Même une décennie après l'extinction, le Service de renseignement du Kosovo et le travail qu'il a accompli demeurent un mystère non seulement pour les citoyens, mais aussi pour les institutions étatiques elles-mêmes. C'est la troisième fois que Vetevendosje essaie de recueillir les bonnes signatures pour éliminer les dilemmes autour de cet organisme. Vetevendosje vise à trouver des réponses, que [...]
C'est la troisième fois que Vetevendosje essaie de recueillir les bonnes signatures pour éliminer les dilemmes autour de cet organisme.
Vetevendosje vise à trouver des réponses, qui sont la base juridique de l'activité de SHIK, quelles sont les procédures et les modalités de rencontre, de classification et d'utilisation de l'information, comment les activités des employés de SHIK sont financées, qui sont responsables et dont les dirigeants sont signalés et où leurs documents sont stockés.
Cette semaine, même officiellement, le VV a envoyé la lettre aux 3 partis parlementaires -- LDK, AAK et NISMA -- pour obtenir le soutien de l'initiative, qui a déjà 31 signatures.
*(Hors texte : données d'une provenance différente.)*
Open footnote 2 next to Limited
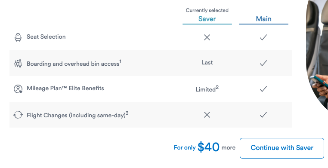Screen dimensions: 328x168 click(x=217, y=88)
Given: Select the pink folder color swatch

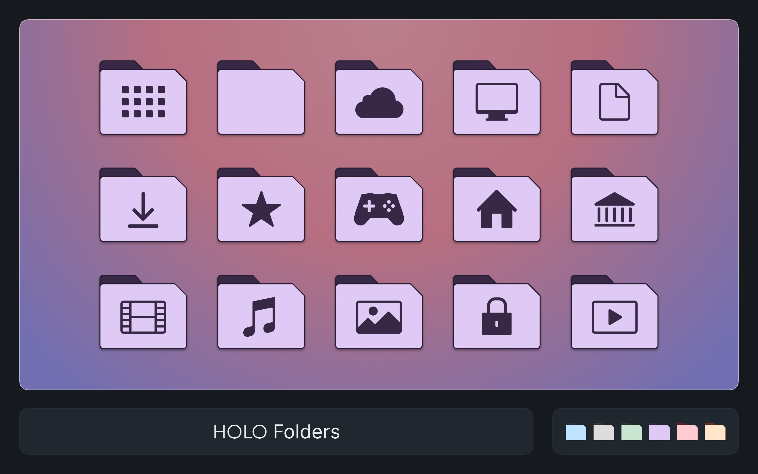Looking at the screenshot, I should (687, 432).
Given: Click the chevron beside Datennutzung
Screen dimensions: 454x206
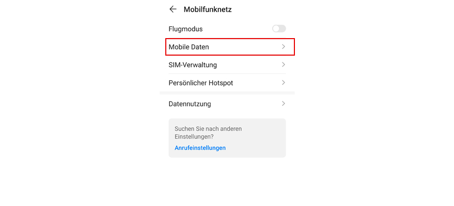Looking at the screenshot, I should coord(284,104).
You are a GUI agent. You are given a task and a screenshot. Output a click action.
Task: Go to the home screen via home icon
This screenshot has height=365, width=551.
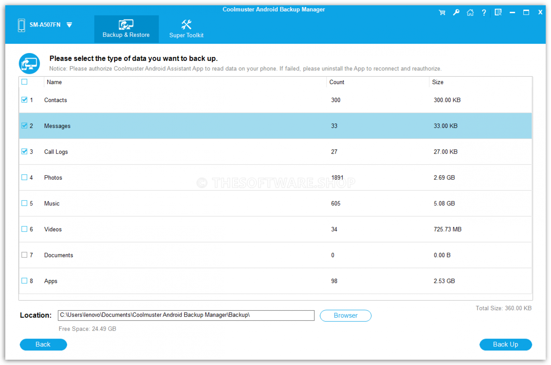click(470, 12)

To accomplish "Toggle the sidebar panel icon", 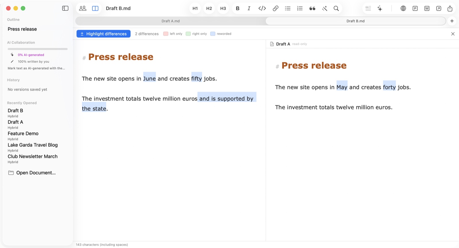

Mais le LDK dit qu'il n'est pas logique de demander une enquête parlementaire à l'époque où l'ancien chef du SHIK Kadri Wessel est responsable de la législature.
Le chef du groupe parlementaire LDK, à “Rubikon”, a déclaré que l'enquête pourrait être faite lors de la prochaine législature lorsqu'ils sont au pouvoir d'agents SHIK n'ont plus de rôles de premier plan dans le pays.
Par l'AAK, ils n'ont pas été déclarés pour cette initiative.
Cependant, Vetevendosje dit qu'il ne se rendra pas, et s'il ne fournit pas les 9 signatures appropriées, ils vont essayer des propositions parlementaires, sauf pour cette forme, le soutien de la 10 majorité simple.